Después de la publicación de la última guía Michelín, una de las vertientes más analizadas fue el amplio espectro de restaurantes con una sola estrella Michelin, y la diferencia entre algunos de ellos. En parte provocado por el elevado número de entrantes en esta categoría y los pocos que van ascendiendo. En los tres últimos años solo dos, dos y un restaurante han subido el peldaño de las **. De los cinco, tres segundas marcas ó asesorías, además de El Portal de Echaurren, y Aponiente.
Resulta evidente que hay un buen grupo de establecimientos llamando a la puerta del segundo macarrón, estando a gran distancia de sus homónimos de jerarquía.
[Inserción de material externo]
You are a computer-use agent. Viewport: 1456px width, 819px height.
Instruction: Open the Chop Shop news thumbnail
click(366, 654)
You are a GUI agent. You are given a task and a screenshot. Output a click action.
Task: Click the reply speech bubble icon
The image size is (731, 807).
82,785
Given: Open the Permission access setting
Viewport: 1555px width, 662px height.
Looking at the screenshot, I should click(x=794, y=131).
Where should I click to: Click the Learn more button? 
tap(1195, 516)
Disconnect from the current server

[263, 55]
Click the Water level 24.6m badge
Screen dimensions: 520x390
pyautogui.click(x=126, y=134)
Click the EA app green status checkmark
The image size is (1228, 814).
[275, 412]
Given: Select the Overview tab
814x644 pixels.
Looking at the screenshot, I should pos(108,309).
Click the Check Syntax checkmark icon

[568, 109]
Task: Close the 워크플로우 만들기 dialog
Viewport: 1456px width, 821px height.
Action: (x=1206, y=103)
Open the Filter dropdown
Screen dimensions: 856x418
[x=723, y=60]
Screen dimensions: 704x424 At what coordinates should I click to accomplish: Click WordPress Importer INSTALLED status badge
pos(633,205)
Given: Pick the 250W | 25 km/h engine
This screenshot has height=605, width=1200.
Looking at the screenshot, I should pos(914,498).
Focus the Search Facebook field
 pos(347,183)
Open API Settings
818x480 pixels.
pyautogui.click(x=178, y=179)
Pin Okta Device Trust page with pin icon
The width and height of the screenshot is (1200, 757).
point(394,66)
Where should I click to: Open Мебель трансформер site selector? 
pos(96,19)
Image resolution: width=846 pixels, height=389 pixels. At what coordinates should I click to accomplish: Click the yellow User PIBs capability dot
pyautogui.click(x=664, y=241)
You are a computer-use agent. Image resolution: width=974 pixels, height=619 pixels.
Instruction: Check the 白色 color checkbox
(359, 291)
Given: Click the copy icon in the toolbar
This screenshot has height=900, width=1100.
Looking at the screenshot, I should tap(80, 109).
El Bohío, Ricard Camarena, Nerua, Tickets son ejemplos de establecimientos de muy alto nivel que nada tienen que envidiar a muchos de los ya establecidos en la posición de plata.
Para redondear hacia un quinteto, Casa Gerardo. Con una estrella, desde 1991. Si la cicatería francesa sigue así, la estrella cumplirá las bodas de plata. No tiene el mejor emplazamiento, no es el restaurante más bonito, pero dos aspectos se cubren a la perfección: cocina, y atención. Ellos con sus platos fueron capaces de despertarme este gusanillo gastronómico. Dos visitas anuales. En esta última, goce y disfrute máximo. Altísimo nivel.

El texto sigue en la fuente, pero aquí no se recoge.